**PAGE**
--- Start ---

The Datemo server is currently deployed using the a Docker stack. See the docker-compose.yml
file
in the project root for the configuration.
To start the stack you first need to set up the swarm, if it is not already initialized:
docker swarm init --advertise-addr "<ip of host>"
Then to run the containers on the stack, we can use the config specified in docker-compose.yml
:
docker stack up -c docker-compose.yml datemo
To stop it:
docker stack rm datemo
To see what is running in the stack do:
docker ps
To inspect the logs for one of the processes do:
docker logs <process-name, e.g. "datemo_web.1.myrooeb6ifz71p00bebftgof6">
Note: The VIRTUAL_HOST
setting in docker-compose.yml
needs to point to the IP of the
AWS instance where the transactor is running, i.e. the instance that is started when deploying
the cloud formation in step #2.
Here's a video that covers the basic process, and here's a link that does the same. None of this documentation is particularly up to date, but it gives the basic idea.

--- End ---

**INSTRUCTIONS**
1. Reproduce the Datemo deployment notes from "Then to run" up to and including "in step #2.".
2. List every Docker command line shown in the Datemo deployment notes.
The material that comes next has no role in this.

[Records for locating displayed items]
--- Start ---

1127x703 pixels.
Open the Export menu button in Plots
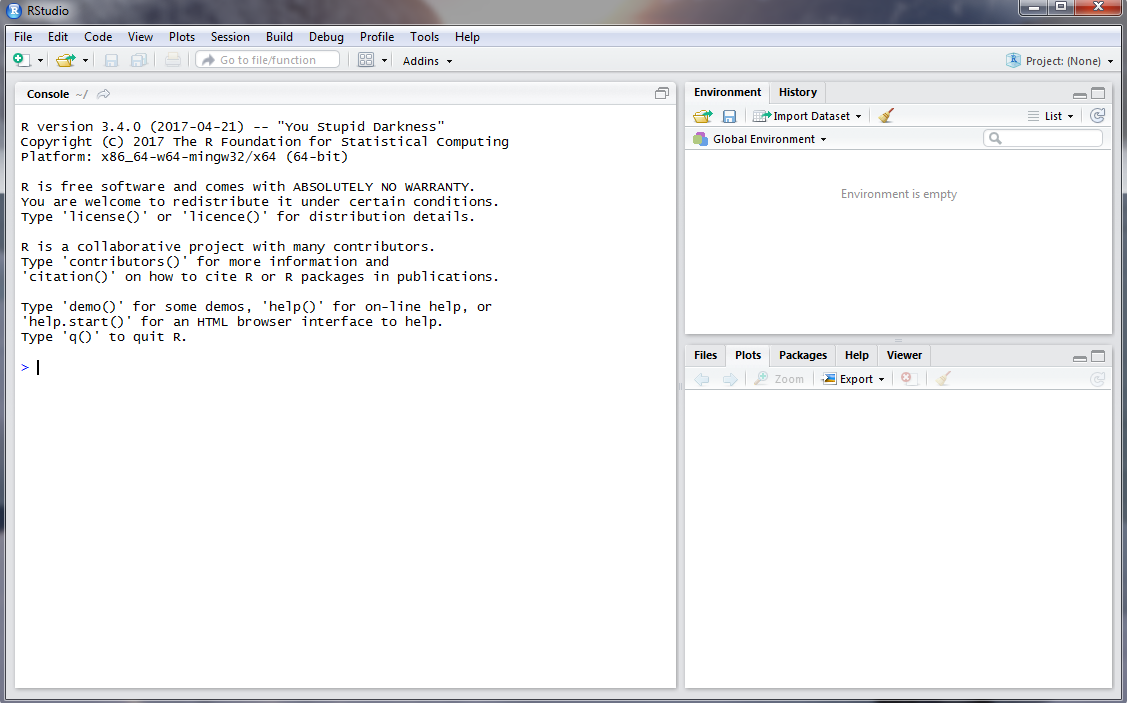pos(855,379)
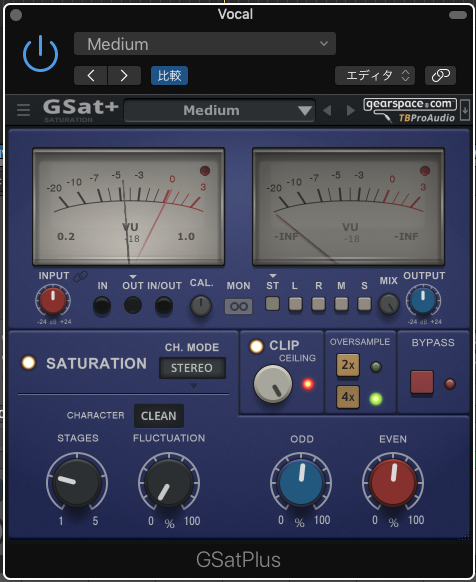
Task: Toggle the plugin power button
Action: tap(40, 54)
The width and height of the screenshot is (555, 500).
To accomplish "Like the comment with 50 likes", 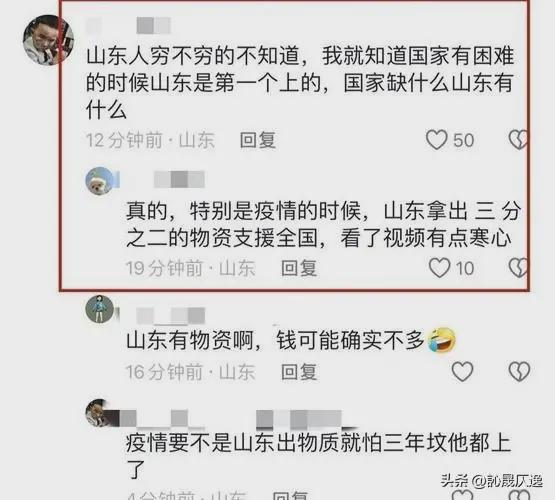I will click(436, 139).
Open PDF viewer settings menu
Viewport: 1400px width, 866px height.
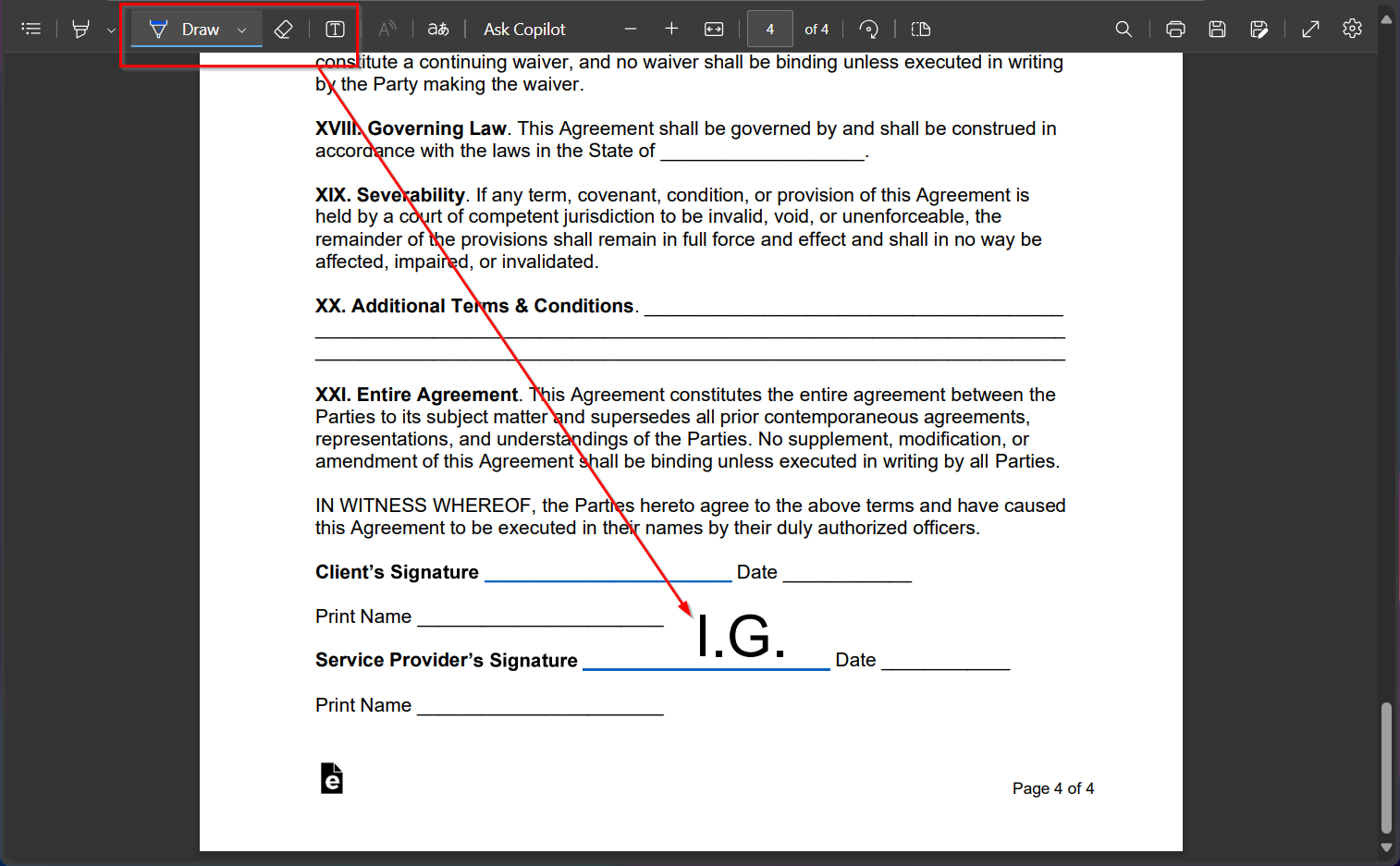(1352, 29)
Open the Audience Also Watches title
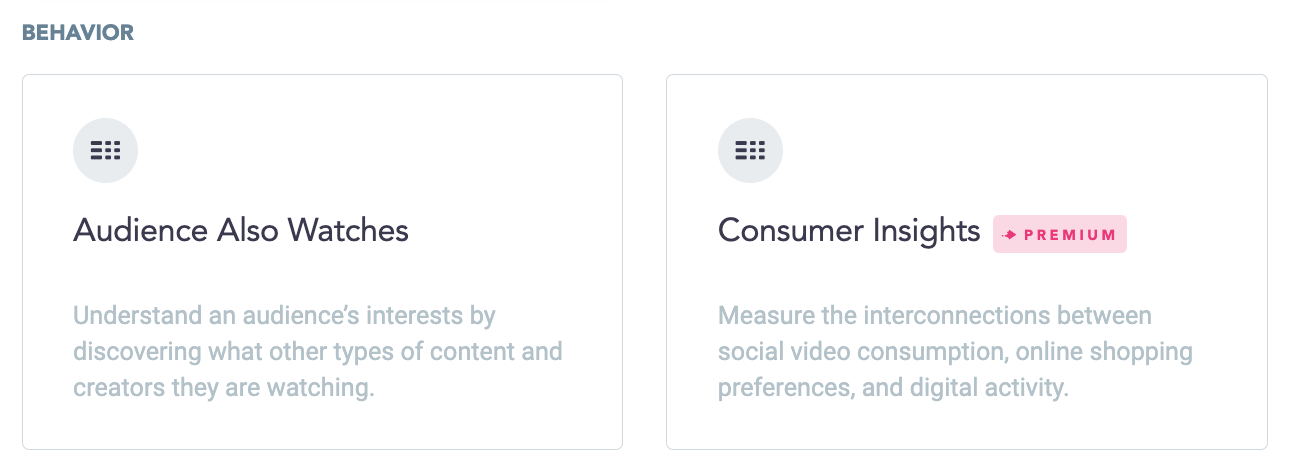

--- End ---

**RESPONSE LIST**
1.
Then to run the containers on the stack, we can use the config specified in docker-compose.yml
:
docker stack up -c docker-compose.yml datemo
To stop it:
docker stack rm datemo
To see what is running in the stack do:
docker ps
To inspect the logs for one of the processes do:
docker logs <process-name, e.g. "datemo_web.1.myrooeb6ifz71p00bebftgof6">
Note: The VIRTUAL_HOST
setting in docker-compose.yml
needs to point to the IP of the
AWS instance where the transactor is running, i.e. the instance that is started when deploying
the cloud formation in step #2.

2.
- docker swarm init --advertise-addr "<ip of host>"
- docker stack up -c docker-compose.yml datemo
- docker stack rm datemo
- docker ps
- docker logs <process-name, e.g. "datemo_web.1.myrooeb6ifz71p00bebftgof6">